For each industry, there are specific warehouse logistics requirements that must be taken into account for successful processing. In the pharmaceutical industry in particular, a large number of criteria must be observed due to strict regulations. The storage of medical products is often associated with strict legal requirements. Warehousing1 has listed here for you the most important facts that need to be considered on the topics of warehouse logistics & fulfillment in the pharmaceutical industry.

Increasing demands on pharmaceutical logistics

Medical progress, demographic change, healthcare innovations and increasing health awareness: The pharmaceutical industry not only plays an important role in the national healthcare system, but now also functions - especially in Germany - as a decisive economic driver.

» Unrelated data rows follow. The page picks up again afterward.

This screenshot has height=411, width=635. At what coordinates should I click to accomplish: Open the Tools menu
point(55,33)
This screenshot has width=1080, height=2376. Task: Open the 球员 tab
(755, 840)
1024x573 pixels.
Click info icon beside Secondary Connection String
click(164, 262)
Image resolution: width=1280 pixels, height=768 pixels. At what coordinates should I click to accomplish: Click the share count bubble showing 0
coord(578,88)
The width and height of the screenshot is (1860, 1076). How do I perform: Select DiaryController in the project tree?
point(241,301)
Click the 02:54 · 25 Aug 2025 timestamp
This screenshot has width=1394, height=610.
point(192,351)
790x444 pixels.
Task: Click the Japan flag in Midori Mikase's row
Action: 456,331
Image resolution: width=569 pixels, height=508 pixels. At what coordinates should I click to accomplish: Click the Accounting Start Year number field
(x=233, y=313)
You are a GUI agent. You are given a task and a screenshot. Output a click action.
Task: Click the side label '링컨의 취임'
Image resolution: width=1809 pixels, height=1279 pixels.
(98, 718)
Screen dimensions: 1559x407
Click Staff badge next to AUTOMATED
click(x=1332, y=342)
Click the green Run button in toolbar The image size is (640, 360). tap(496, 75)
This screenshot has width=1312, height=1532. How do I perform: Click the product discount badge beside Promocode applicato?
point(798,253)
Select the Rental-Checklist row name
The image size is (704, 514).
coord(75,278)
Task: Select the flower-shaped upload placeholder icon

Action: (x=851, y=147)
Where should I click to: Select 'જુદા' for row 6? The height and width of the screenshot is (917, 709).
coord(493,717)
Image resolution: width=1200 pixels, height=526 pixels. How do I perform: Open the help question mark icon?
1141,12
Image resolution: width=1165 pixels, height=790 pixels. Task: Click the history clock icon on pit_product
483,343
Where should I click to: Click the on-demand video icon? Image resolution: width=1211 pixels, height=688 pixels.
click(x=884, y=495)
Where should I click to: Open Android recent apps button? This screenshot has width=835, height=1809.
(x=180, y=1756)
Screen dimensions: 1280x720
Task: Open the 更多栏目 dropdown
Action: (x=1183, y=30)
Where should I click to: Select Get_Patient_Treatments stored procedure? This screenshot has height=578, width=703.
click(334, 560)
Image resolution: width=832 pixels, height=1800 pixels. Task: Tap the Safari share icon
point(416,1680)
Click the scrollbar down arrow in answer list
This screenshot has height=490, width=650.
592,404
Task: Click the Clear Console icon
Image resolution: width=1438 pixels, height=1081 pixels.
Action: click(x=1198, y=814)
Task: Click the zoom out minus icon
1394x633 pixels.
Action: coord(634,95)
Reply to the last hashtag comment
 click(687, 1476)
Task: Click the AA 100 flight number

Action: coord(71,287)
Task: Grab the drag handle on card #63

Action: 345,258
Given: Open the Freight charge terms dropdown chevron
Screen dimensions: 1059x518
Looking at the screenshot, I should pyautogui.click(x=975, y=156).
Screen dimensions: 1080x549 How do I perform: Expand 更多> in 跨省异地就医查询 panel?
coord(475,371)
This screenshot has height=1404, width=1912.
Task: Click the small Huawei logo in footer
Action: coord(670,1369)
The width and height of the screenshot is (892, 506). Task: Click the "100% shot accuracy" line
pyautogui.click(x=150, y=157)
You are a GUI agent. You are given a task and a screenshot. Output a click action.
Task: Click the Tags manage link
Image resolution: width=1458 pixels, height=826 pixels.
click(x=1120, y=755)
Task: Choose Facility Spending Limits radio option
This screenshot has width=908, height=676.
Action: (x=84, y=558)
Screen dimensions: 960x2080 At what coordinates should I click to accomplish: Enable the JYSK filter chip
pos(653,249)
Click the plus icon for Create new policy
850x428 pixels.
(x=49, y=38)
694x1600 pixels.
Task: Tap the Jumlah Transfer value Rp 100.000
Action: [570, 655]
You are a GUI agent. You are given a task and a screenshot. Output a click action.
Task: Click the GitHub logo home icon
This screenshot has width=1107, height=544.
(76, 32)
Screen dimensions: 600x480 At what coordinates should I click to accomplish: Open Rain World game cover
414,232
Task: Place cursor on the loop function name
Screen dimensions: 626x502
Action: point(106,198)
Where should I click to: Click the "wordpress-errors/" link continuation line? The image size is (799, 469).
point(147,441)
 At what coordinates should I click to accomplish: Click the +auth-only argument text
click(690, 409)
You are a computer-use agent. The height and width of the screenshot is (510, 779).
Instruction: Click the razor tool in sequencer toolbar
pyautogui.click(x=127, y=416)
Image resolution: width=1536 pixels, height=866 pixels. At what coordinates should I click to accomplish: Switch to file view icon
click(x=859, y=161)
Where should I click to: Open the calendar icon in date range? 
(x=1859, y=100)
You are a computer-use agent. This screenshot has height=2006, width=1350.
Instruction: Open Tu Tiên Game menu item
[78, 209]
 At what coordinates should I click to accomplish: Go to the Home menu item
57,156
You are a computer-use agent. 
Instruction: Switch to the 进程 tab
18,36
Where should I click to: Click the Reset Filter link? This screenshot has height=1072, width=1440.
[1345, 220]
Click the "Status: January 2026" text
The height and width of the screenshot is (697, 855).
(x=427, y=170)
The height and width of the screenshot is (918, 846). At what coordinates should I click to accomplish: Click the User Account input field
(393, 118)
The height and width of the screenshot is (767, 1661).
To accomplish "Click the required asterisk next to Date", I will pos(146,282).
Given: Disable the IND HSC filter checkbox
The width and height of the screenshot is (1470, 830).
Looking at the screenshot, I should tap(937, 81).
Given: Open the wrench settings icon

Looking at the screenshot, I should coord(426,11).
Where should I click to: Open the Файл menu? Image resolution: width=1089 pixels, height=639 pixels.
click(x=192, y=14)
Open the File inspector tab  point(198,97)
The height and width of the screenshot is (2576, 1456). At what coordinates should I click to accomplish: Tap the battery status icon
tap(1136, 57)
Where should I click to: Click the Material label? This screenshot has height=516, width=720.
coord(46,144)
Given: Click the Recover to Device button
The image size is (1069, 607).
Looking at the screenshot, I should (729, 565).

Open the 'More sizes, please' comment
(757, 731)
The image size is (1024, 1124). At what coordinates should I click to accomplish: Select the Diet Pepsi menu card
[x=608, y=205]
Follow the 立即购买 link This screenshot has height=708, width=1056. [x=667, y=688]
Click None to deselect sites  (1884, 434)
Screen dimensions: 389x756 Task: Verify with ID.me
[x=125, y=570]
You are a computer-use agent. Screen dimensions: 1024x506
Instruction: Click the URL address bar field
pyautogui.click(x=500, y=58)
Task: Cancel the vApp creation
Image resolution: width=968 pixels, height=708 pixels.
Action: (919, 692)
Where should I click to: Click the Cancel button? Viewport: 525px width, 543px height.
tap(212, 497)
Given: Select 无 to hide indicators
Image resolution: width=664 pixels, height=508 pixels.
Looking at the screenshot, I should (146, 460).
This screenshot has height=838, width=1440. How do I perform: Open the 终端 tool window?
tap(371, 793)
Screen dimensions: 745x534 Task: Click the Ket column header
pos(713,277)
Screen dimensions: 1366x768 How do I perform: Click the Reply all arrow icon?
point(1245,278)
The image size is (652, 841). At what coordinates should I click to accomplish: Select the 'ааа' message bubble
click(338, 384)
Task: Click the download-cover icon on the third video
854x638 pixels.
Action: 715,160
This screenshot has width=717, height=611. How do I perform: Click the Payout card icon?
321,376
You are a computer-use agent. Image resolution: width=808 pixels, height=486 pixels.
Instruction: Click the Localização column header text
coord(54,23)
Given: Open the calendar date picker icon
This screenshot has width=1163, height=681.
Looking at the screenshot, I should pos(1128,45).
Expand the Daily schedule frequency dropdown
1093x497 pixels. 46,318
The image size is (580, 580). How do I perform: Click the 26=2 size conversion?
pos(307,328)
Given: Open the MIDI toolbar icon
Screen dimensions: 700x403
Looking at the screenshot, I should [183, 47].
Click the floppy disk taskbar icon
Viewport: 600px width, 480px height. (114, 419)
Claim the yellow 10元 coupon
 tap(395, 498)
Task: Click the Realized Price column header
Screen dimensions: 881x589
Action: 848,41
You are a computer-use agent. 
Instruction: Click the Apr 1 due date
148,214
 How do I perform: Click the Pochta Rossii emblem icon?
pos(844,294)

The industry is characterized by strict laws and regulations. In addition to general regulations in the area of production and operation, logistics is not spared. Requirements in the area of storage and transport of pharmaceutical products are complex and require good industry-specific knowledge.

This is what a warehouse in the pharmaceutical industry should bring

For pharmaceutical companies, it is essential to work with specialized logistics service providers who already have experience with the storage of pharmaceutical products and thus ensure safe handling in an industry that is highly regulated by the legislator. Certifications and conditions in the warehouse are of utmost importance in the pharmaceutical industry.

Legal foundations

The regulations for warehouses in the pharmaceutical industry are based on the GDP (Good Distribution Practice) guidelines, which came into force in 2013 and are aimed not only at all those involved in the supply chain, but also at the manufacturers themselves. These are a series of EU guidelines which, on the one hand, guarantee the safe transport and storage of products and, on the other, are intended to counteract the trade in counterfeit medicines.

Conditions in the warehouse

Many pharmaceutical products contain thermally sensitive substances and therefore require temperature-controlled storage to guarantee their effectiveness. The same applies to humidity, which must be constantly controlled. There are certain devices in the warehouse for this purpose - on the one hand for monitoring, and on the other hand also for signaling in the event of a deviation.

Implementation of GDP in the warehouse

In addition to the constant control of the cold chain, GDP also stipulates other regulations. At the security level, for example, it must be guaranteed that access controls of the personnel make it possible to trace back exactly who was in the warehouse at what time. In addition, precautions must be taken to ensure that no unauthorized persons have access to the warehouse. Serial number tracking must also be meticulously maintained.

Necessary certifications

Pharmaceutical logistics companies can have their compliance with GDP standards certified by external certification companies, such as DQS. The ISO 9001 standard, which guarantees uniform process quality, can also be relevant. Furthermore, there is the TAPA FSR, an internationally valid standard for the storage of assets. During corresponding audits, the storage area is inspected and the security level is classified as Level A-C.